### ABOUT THIS EXERCISE
Report each line of the records below that holds the word "with".

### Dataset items
____________

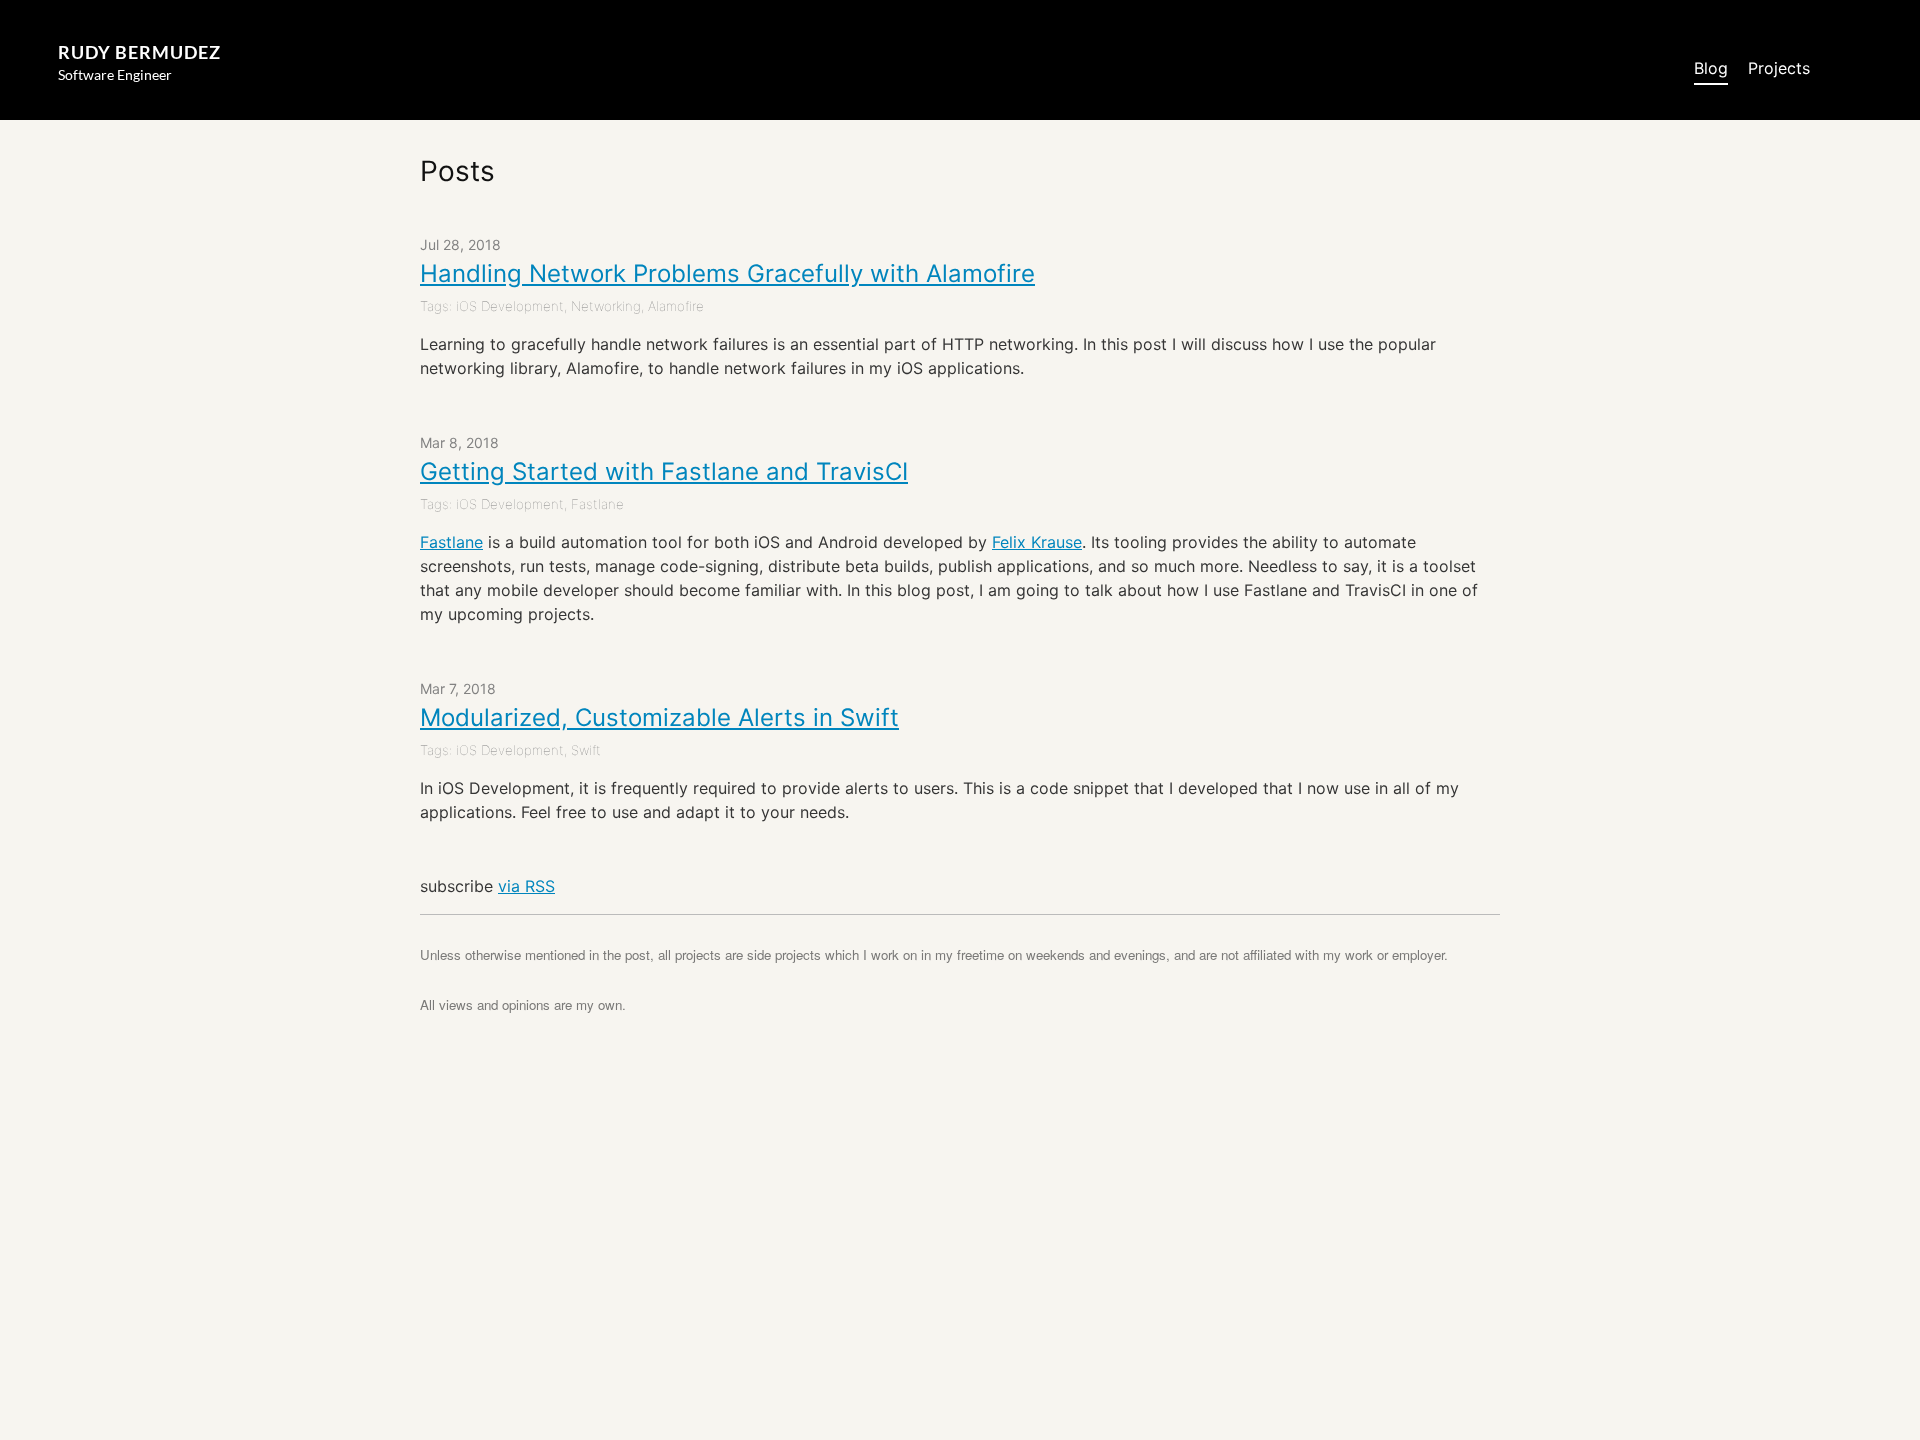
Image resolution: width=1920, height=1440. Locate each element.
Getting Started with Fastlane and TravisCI (664, 471)
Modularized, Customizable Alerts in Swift (659, 717)
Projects (1779, 68)
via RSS (526, 886)
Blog (1711, 68)
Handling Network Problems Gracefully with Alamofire (727, 273)
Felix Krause (1037, 542)
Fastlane (451, 542)
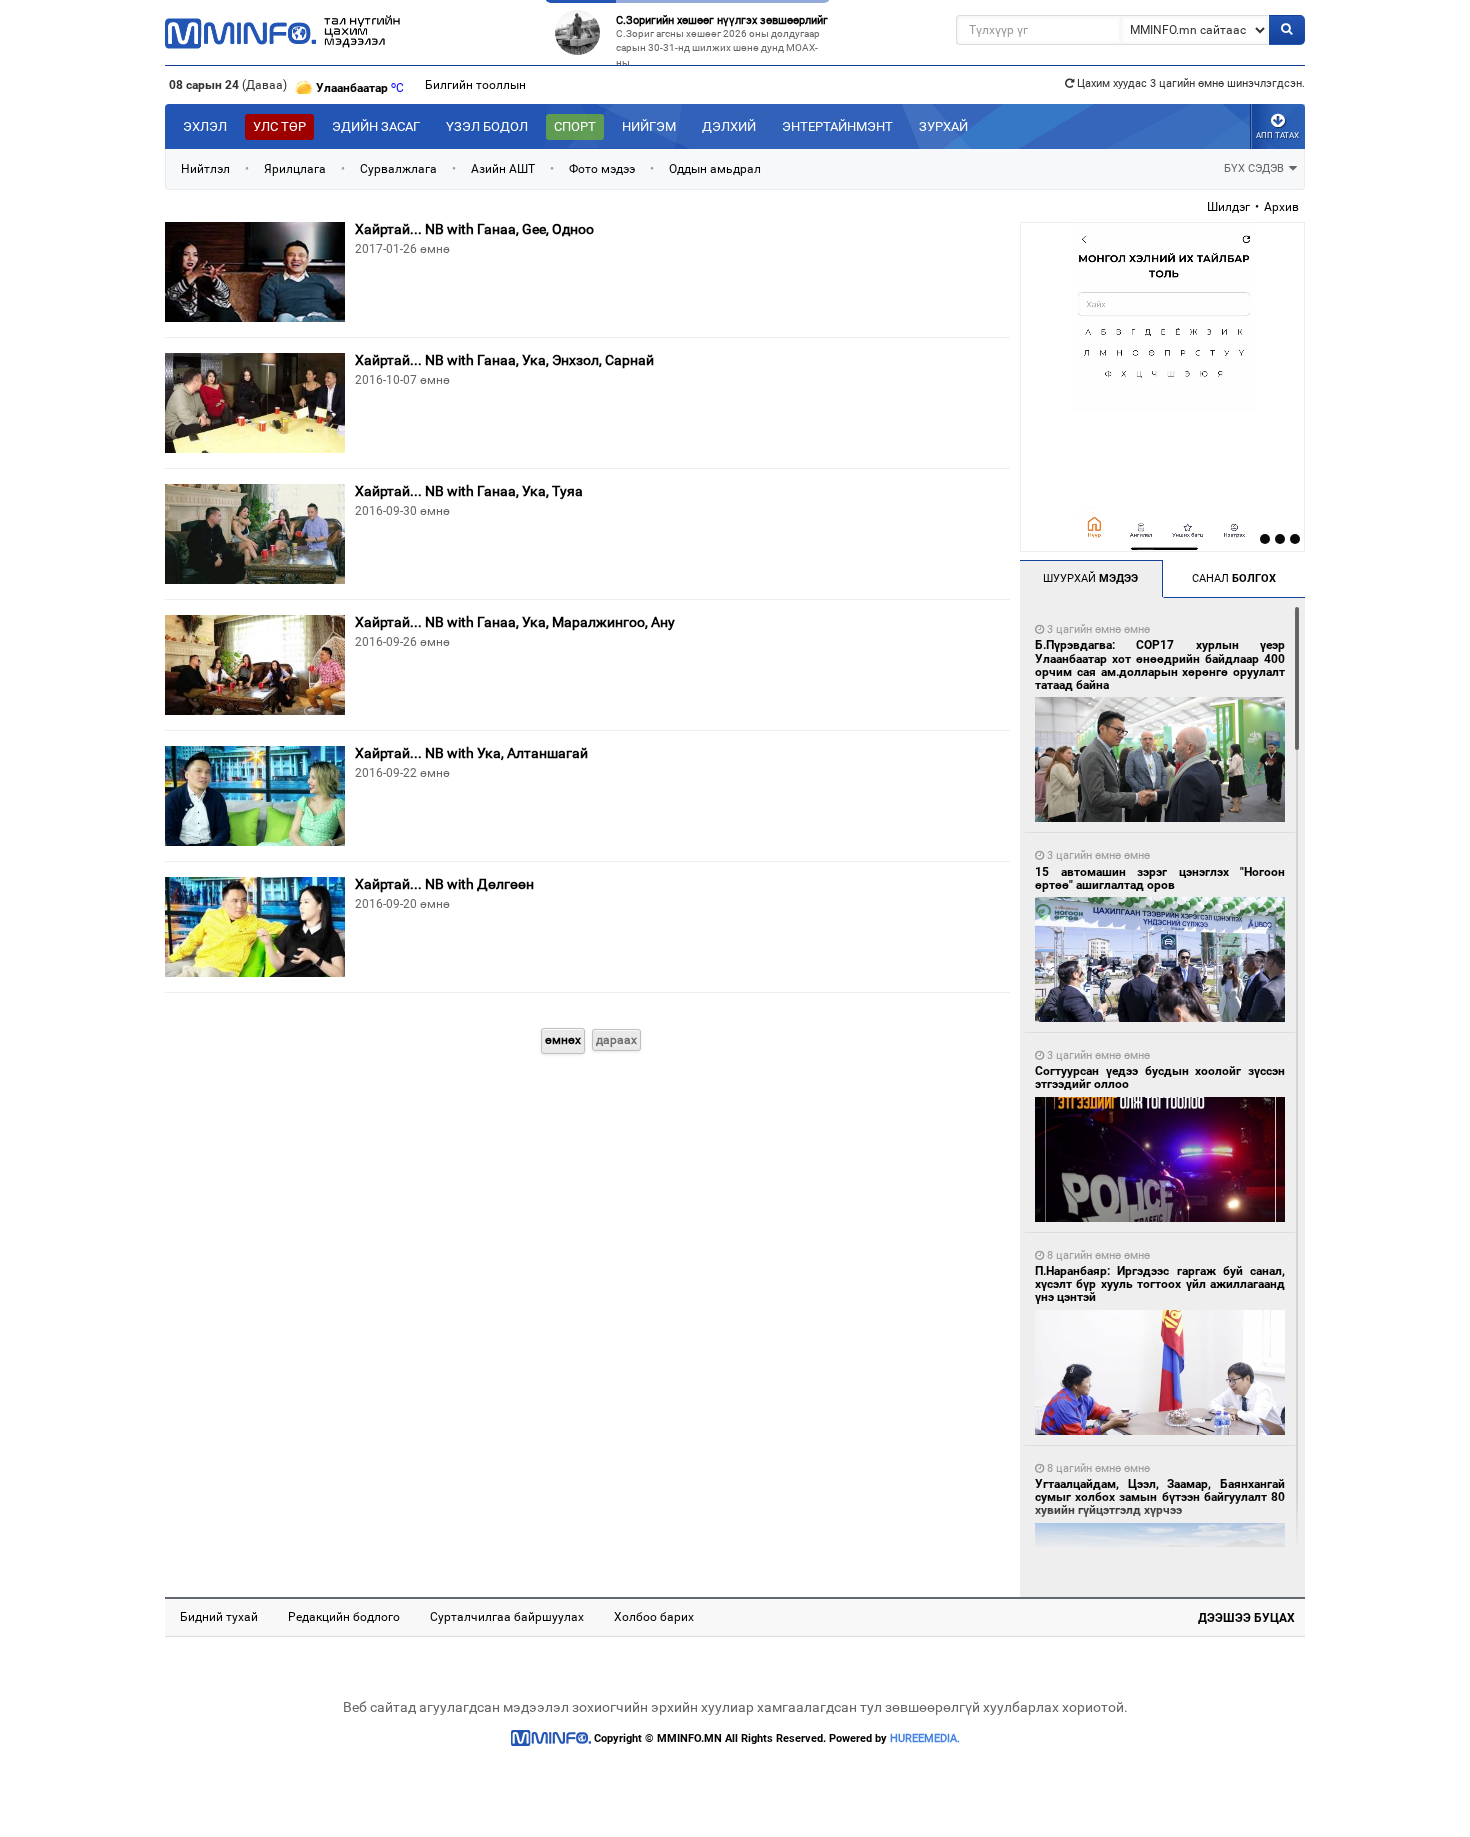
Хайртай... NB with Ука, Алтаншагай (471, 753)
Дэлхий (729, 126)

____________

### RESULT FOR THIS TASK
Getting Started with Fastlane and TravisCI (664, 471)
Handling Network Problems Gracefully with Alamofire (727, 273)
Хайртай... NB with Ука, Алтаншагай (471, 753)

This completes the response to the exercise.